*** Opening TEXT PASSAGE ***
Back of the napkin: Will Alberta debate punches land? Miss? Backfire?

Rachel Notley and Danielle Smith may be inclined to go on attack. Albertans may not be in fighting mood.

Charting out whether Albertans reward negativity, or want a sunnier leader

A composite image of two politicians, both with their hands raised.
It's debate night for UCP Leader Danielle Smith and NDP Leader Rachel Notley. One hour, two lecterns, two woman, many possible outcomes. (Jeff McIntosh/The Canadian Press)

Political scientist Lisa Young uses online flow charts to explain the ups, downs and zig-zags of Alberta politics. Throughout the election period, she is sketching out the campaign's big what-ifs in a recurring series for CBC Calgary.

Who's ready for tonight? Three weeks into one of the closest election campaigns anyone can remember, we'll finally see the two party leaders on the same stage, trying to win the support of those undecided or not-firmly decided voters. 

Smith enters the debate as the incumbent premier and — if the polls are to be believed — slight front-runner. But she also has a lot of baggage to account for, having to answer for the performance of the UCP government and for her own past policy stances and takes on the pandemic.

This baggage and her aversion to taking follow-up questions from reporters during the election campaign have lowered expectations for her performance, creating a perception that she doesn't do well when she has to depart from her script. 

This means she has a chance to generate a positive impression if she simply delivers her message well and doesn't lose her cool. 

Because she's the incumbent and has been the focus of so much debate and scrutiny, we've all thought a lot about how she might respond when — or if — Notley attacks. 

Best strategy ever?

But should Smith go negative? 

Calling Notley the "worst premier ever" will rally her base, and might win over a few undecided voters. But it could open the door to a zinger of a reply from Notley.
*** Closing TEXT PASSAGE ***
*** Opening RAW DATA ***
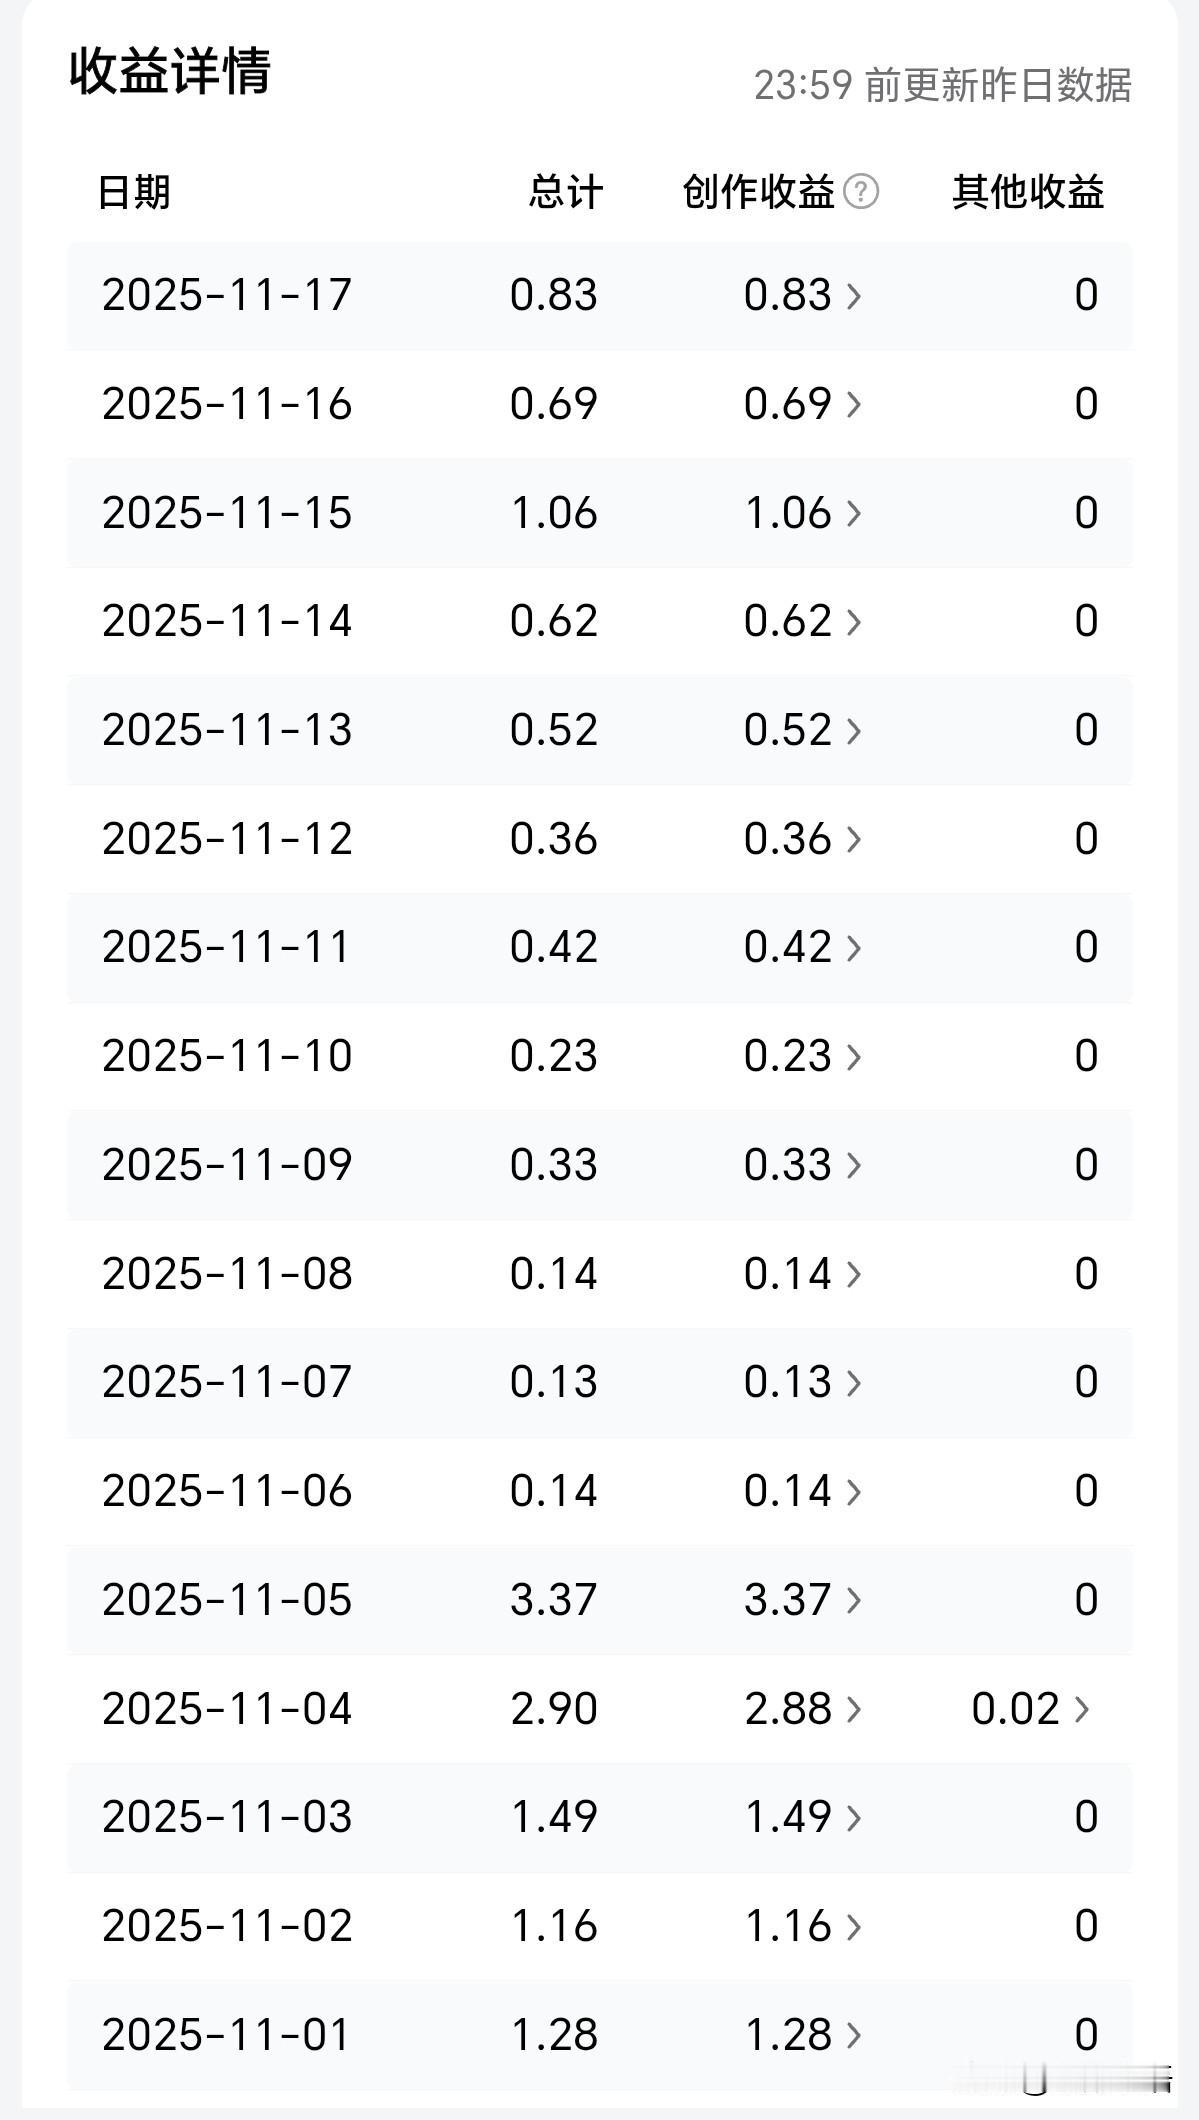
Task: Open 1.49 creation earnings for 2025-11-03
Action: [x=853, y=1817]
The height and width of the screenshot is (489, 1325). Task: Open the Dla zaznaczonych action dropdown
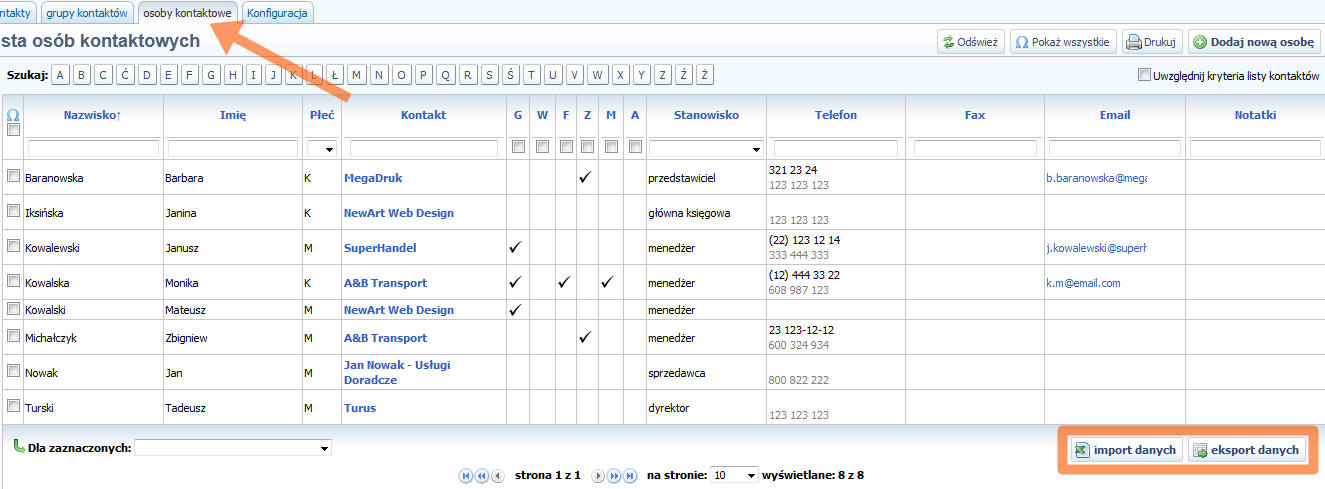[232, 449]
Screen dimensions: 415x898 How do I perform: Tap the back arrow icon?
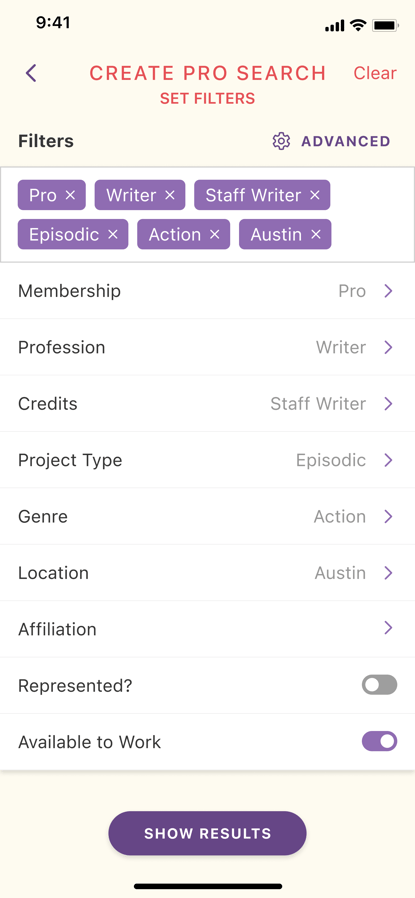tap(31, 73)
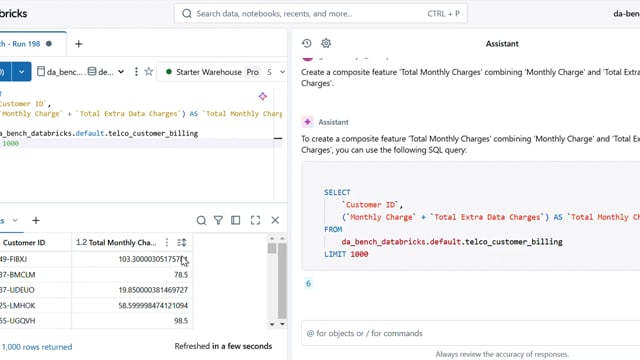
Task: Click the 1,000 rows returned link
Action: (37, 347)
*** Closing RAW DATA ***
• _WORK INSTRUCTIONS_: Copy out the full article about the Alberta leaders' debate word for word. Rely solely on the article about the Alberta leaders' debate, setting the material aside.

• _RESPONSE FOR THIS EXERCISE_:
Back of the napkin: Will Alberta debate punches land? Miss? Backfire?

Rachel Notley and Danielle Smith may be inclined to go on attack. Albertans may not be in fighting mood.

Charting out whether Albertans reward negativity, or want a sunnier leader

A composite image of two politicians, both with their hands raised.
It's debate night for UCP Leader Danielle Smith and NDP Leader Rachel Notley. One hour, two lecterns, two woman, many possible outcomes. (Jeff McIntosh/The Canadian Press)

Political scientist Lisa Young uses online flow charts to explain the ups, downs and zig-zags of Alberta politics. Throughout the election period, she is sketching out the campaign's big what-ifs in a recurring series for CBC Calgary.

Who's ready for tonight? Three weeks into one of the closest election campaigns anyone can remember, we'll finally see the two party leaders on the same stage, trying to win the support of those undecided or not-firmly decided voters. 

Smith enters the debate as the incumbent premier and — if the polls are to be believed — slight front-runner. But she also has a lot of baggage to account for, having to answer for the performance of the UCP government and for her own past policy stances and takes on the pandemic.

This baggage and her aversion to taking follow-up questions from reporters during the election campaign have lowered expectations for her performance, creating a perception that she doesn't do well when she has to depart from her script. 

This means she has a chance to generate a positive impression if she simply delivers her message well and doesn't lose her cool. 

Because she's the incumbent and has been the focus of so much debate and scrutiny, we've all thought a lot about how she might respond when — or if — Notley attacks. 

Best strategy ever?

But should Smith go negative? 

Calling Notley the "worst premier ever" will rally her base, and might win over a few undecided voters. But it could open the door to a zinger of a reply from Notley.